Cryptic Studios, the creators of superhero MMORPG City of Heroes, are making a free-to-play "action MMORPG" [official site] based on Wizards of the Coasts' mega-hit collectible card game Magic: The Gathering. Publishers Perfect World Entertainment, who announced the game this week, don't have a name for it yet, they don't have anything to show of it (all the artwork in this post is from cards), and they can't tell us anything about it, but... huh!

Update: Oh for... I'd missed Cryptic's follow-up information that yep, it is an MMORPG, what a silly sausage I am.

Cryptic's blurb says:

"Experience stunning visuals and sound as we bring Magic to life in this next generation MMORPG. As a Planeswalker, you explore amazing worlds, combat powerful creatures, and meet the legendary beings that shape the fate of the multiverse."

That's about all they have to say, though.

Magic: The Gathering's setup is that hugely powerful wizards, who have the ability to step across the planes of the metaverse, are throwing down. Sometimes these 'planeswalkers' scrap with each other, and sometimes they become chums to fight bigger threats. Across Magic's 24-year history, it's had pretty much every story permutation of 'wizards do fighting'. In the card game, wizards can summon creatures which range from goblins to reality-devouring titans like that lot ↑ up there, and they can cast all sorts of weird ↓ wizardly spells.

I adore playing Magic so much that I have to avoid it now, having spent far too much money. It's a great game and I'm so impressed that Wizards of the Coasts have kept it fresh through all these years and expansions (some duffers aside). The story, yeah, sure, it's fun for something told across card artwork and little snippets of flavour text. In a full computer RPG? Dunno, mate.

Magic seems a curious one to adapt. The Magic of my imagination is a world with creatures both teeny and vast, dramatic landscapes, strange objects and curious, intricate details, styles differing wildly between planes (not to mention artists), and so very many colourful spells, all clashing. Across thousands of cards and pretty pictures, it builds a multiverse which is always too big and weird to be coherent. I dig that.

A single deck will contain a mish-mash of creatures, spells, story beats, mechanical devices, and goodness knows what else. One recent tournament deck included a mighty fire wizard, an indestructible world-devouring titan, police confiscations, rogue magic refiners, mastercrafted bonsai, a shrine to false gods, and a waterfall which comes to life. Those don't form a coherent story -- they aren't supposed to -- but every deck presents weird facets of this world. A regulation-issue video game would seem small and drab in comparison.
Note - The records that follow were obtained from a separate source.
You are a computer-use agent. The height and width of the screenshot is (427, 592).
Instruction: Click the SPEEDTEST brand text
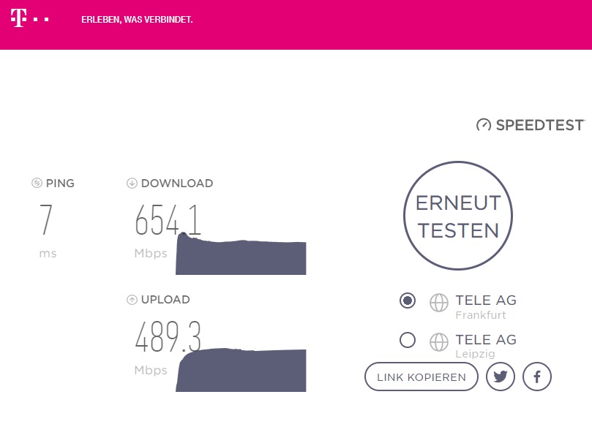pyautogui.click(x=540, y=125)

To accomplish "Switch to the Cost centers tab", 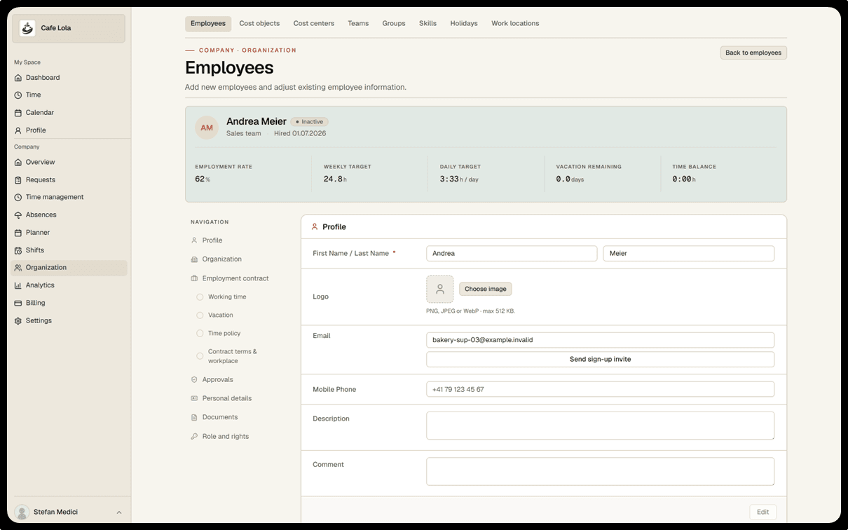I will click(314, 24).

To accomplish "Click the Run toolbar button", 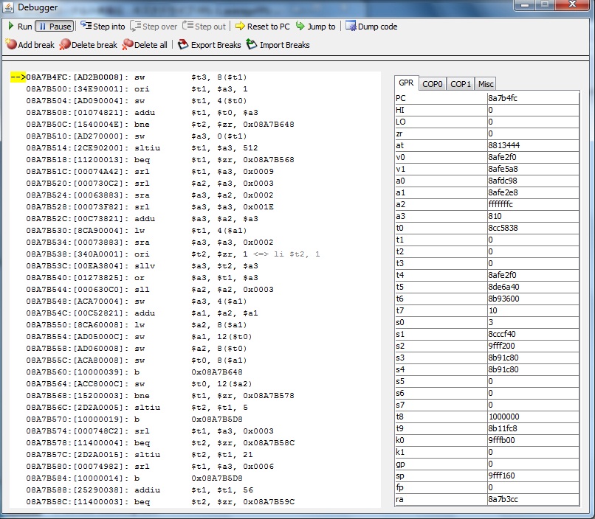I will 19,27.
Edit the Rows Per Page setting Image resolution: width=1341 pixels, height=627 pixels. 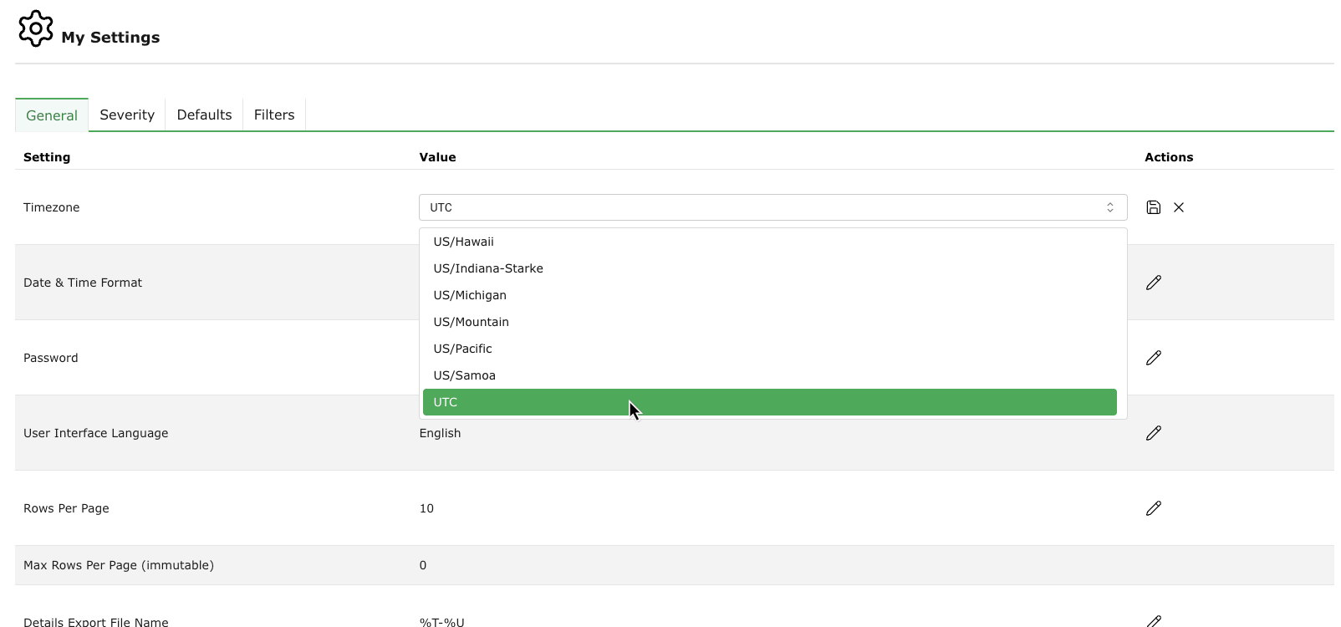coord(1154,508)

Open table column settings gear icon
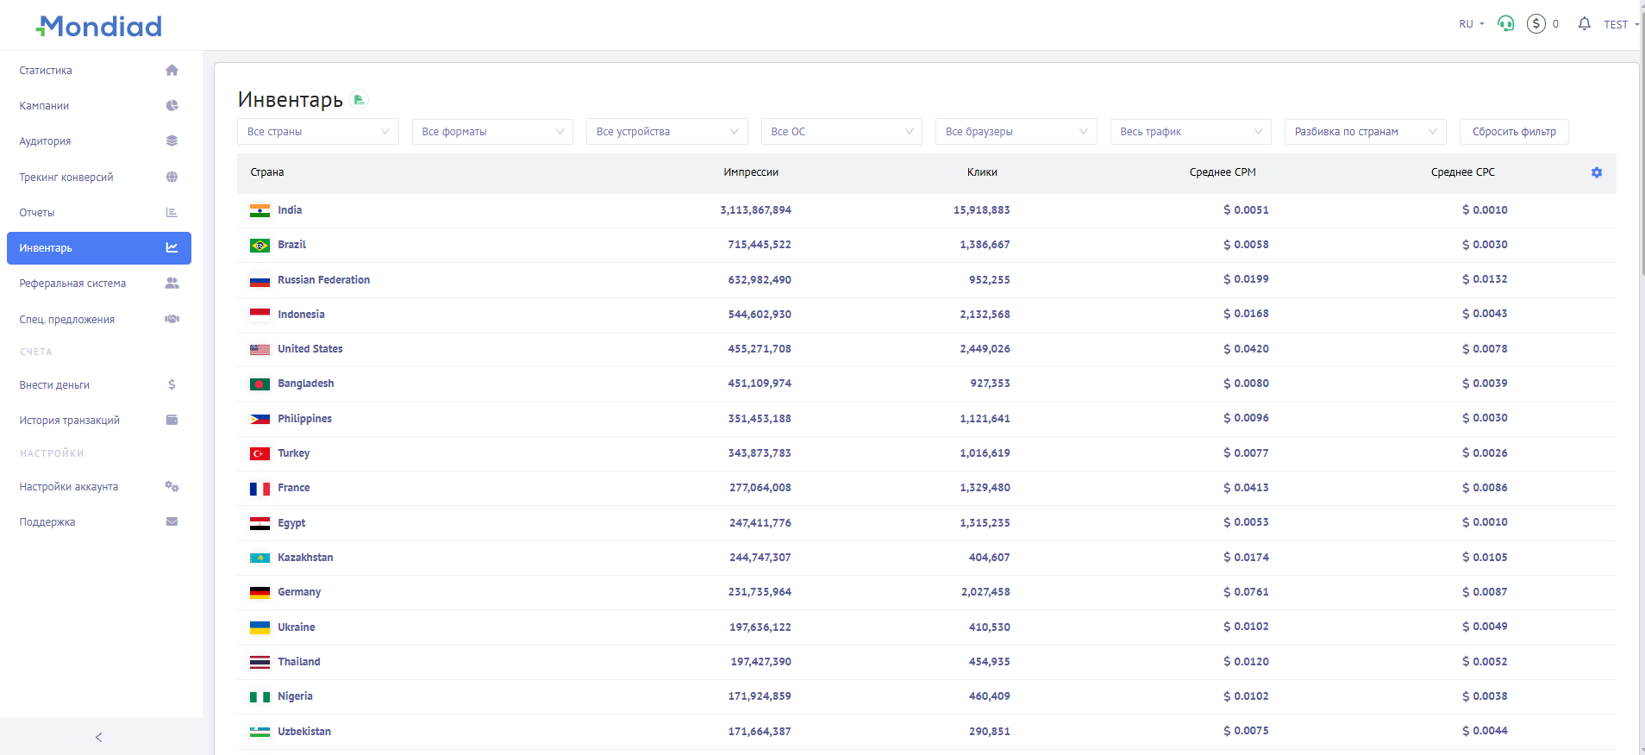click(x=1596, y=172)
But, y'know, Magic does have established core characters and locations and story arcs and all that, so I suppose you could make an RPG out of it if you're into that sort of thing, ugh, jeez.

Sid Meier and MicroProse released a Magic sorta-action-RPG in 1997, embedding actual Magic card battles into a 2D open-world with some boring story about wizards. It works a bit like that Witcher 3 Gwent combat mod. That game focused on the early sets of Magic before many of the stories and weirder bits started, mind.

No word yet on when this game might be released. Or its name. Or if it's an MMO. Or multiplayer at all. Or free-to-play. Or... anything, really.

Perfect World do have some interesting things coming along. They're also publishing a mysterious free-to-play cooperative FPS from Turtle Rock, the creators of Left 4 Dead.